E1696 – 「ひとハコ図書館」からはじめる新しい図書館

 

カレントアウェアネス-E

No.286 2015.08.06

 

 E1696

「ひとハコ図書館」からはじめる新しい図書館

 

1.はじめに

 公共図書館は地域に暮らし生活する人々(市民)のためにある図書館である。筆者の勤務する東久留米市立図書館(以下当館)は,1971年の開館以来,多くの事業において市民と協働して運営してきた。公共図書館に「課題解決」の役割が求められるようになり,当館も今後のあり方を検討する中,利用者懇談会や図書館協議会の場とは別に,市民が図書館のことを考えられるような場を設けたいと考え,2015年5月31日に「図書館フェス2015」を開催した。本稿はその構想から開催までを運営側から紹介するものである。

2.図書館フェスの構想

 企画の目的は主に次の4点であった。(1)東久留米市が図書館の「主権者」である市民の意向を運営に生かすため,市民が様々な意見を出し合うこと,(2)市民が他の図書館の動向を知り,必要なサービスを提案するために学ぶこと,(3)市民と東久留米市が持続可能な図書館運営についてともに知恵を出し合い,協力するための土台とすること,(4)図書館を利用する人々だけではなく,図書館になじみのない人々にも未来に向けた図書館像を考えてもらうこと。
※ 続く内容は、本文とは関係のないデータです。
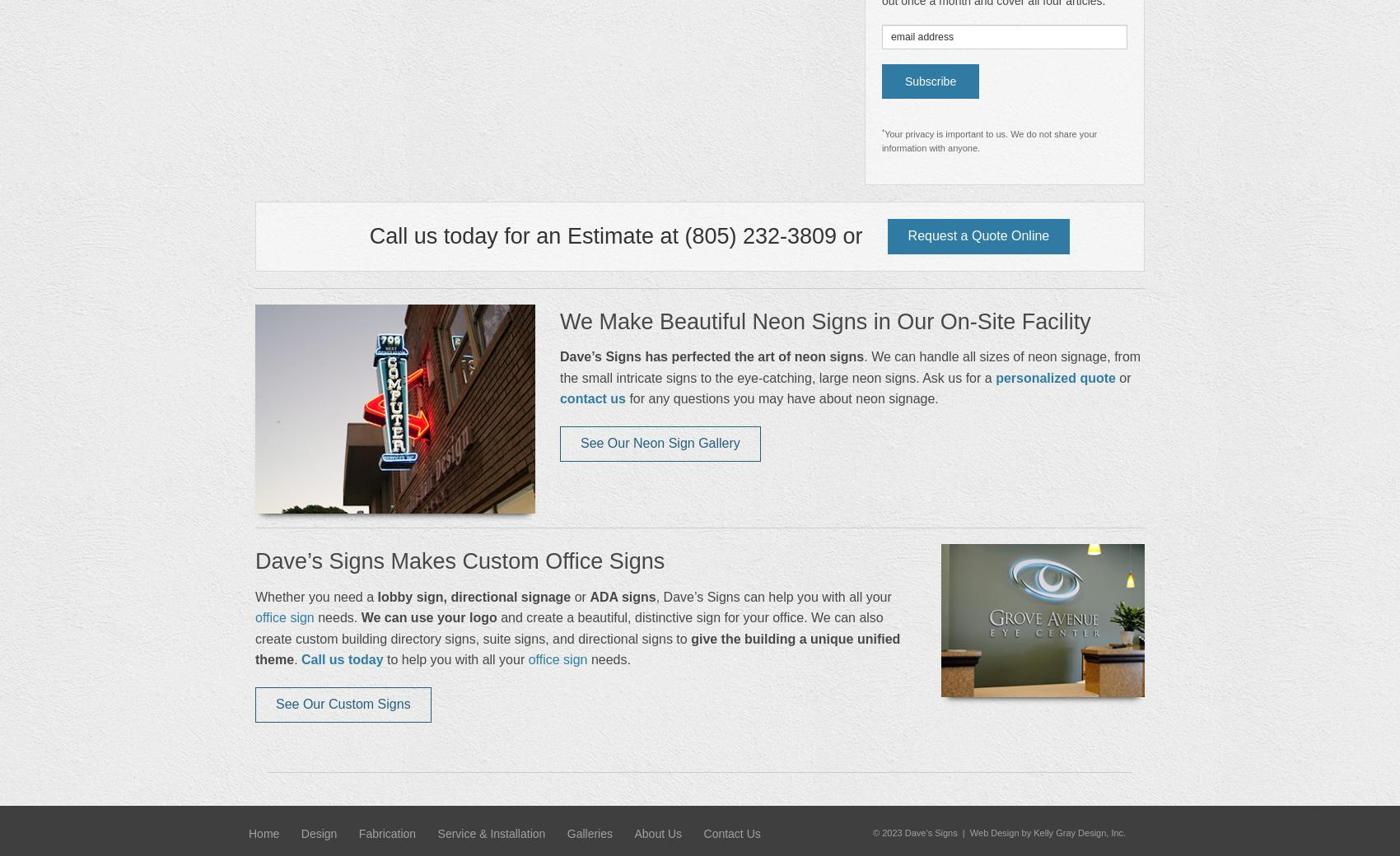 This screenshot has width=1400, height=856. I want to click on 'Web Design by Kelly Gray Design, Inc.', so click(1046, 833).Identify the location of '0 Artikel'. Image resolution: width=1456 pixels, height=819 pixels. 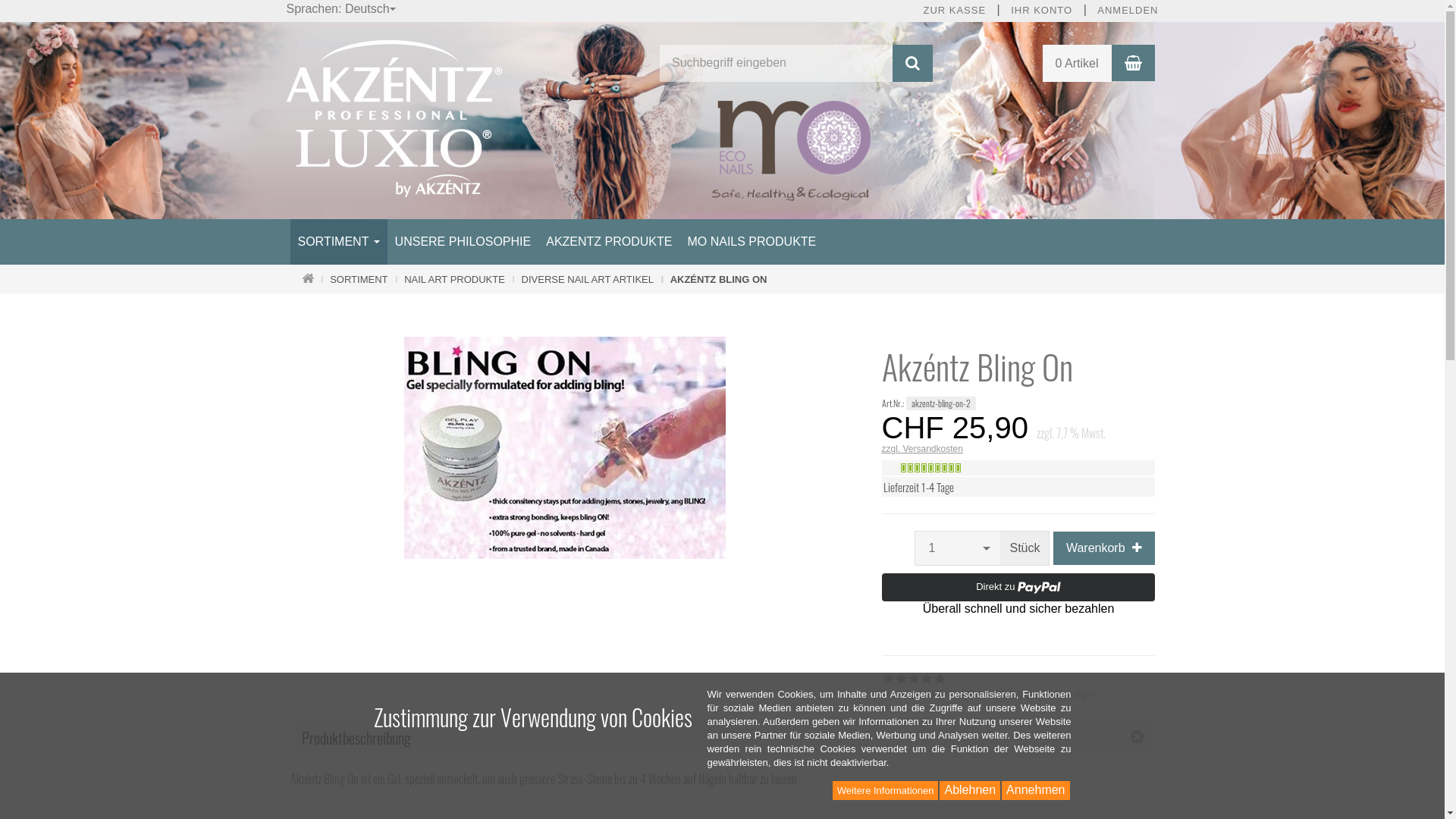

 そのためには,図書館にどのような可能性があるかを知る必要がある。そこで,元塩尻市立図書館館長の内野安彦氏に「新しい図書館のはじめ方」というテーマで講演いただいた。また,市民からの意見聴取方法として,企画当初は各自のアイディアを書いた付箋をパネルボードに貼り付けるブレインストーミングによるワークショップを検討していたが,その後地域の交流の場としての図書館を表現するためには視覚的に見せる「交流型展示(ひとハコ図書館)」も有効ではないかと考え,「講演」「交流型展示」「アイディア出し」の三部構成のイベントで「図書館フェス」とした。

3.ひとハコ図書館とは

 当館では,2013年10月,ICタグ読み取り方式の自動貸出機を導入し,利用者自身の操作で複数の資料を一度に借りられるようになった。これを機に,不定期に「びっくり福袋」「みんなの本棚」という取り組みを行っている。図書館スタッフのすすめる本やCDを中身の見えない状態でラッピングし,セットで貸し出す「福袋」イベント(E1007参照)は全国の図書館で定着しつつあるが,当館では福袋とともに配布した,全福袋の内容が分かる冊子が大変好評であった。図書館スタッフや利用者などがおすすめコメントを付したカードと共に資料を展示する「みんなの本棚」も同様で,「誰が・誰に・何を・どんな理由で」推薦しているか明確にすることで興味を惹くのではないかという実感があった。その体験から「市民が考えるみんなの本棚」という方向性が定まった。また,小さな箱やスペースで本と人をつなぐ例として,「一箱古本市」(CA1813参照)やマイクロ・ライブラリー(CA1812参照)にも示唆を受けた。これらを組みあわせ,「市民の考えた小さな図書館」を一堂に集めて見せる,「ひと」=人,「ハコ」=図書館を融合させた,「ひとハコ図書館めぐり」という交流型展示を企画した。

4.自分がつくる・みんなでつくる図書館

 「ハコ」の出展者については公募ではなく,地域に根ざして活動する,本に関心のある個人・グループに依頼した。市内の出版社代表,地域情報紙記者,Wikipedia編集者,市内の図書館好きな幼稚園児から小学校高学年までの3組の子供たち,図書館をボランティアで支えている団体,本好きな市民などが当館からの依頼に応え,最終的に27の「ひとハコ図書館」が誕生した。各出展者が自由な発想で選書し,理想の図書館をプロデュースし,当日も積極的に自分の図書館の説明を行うなど,本を介して交流する姿があちこちで見られ,会場は熱気に満ちていた。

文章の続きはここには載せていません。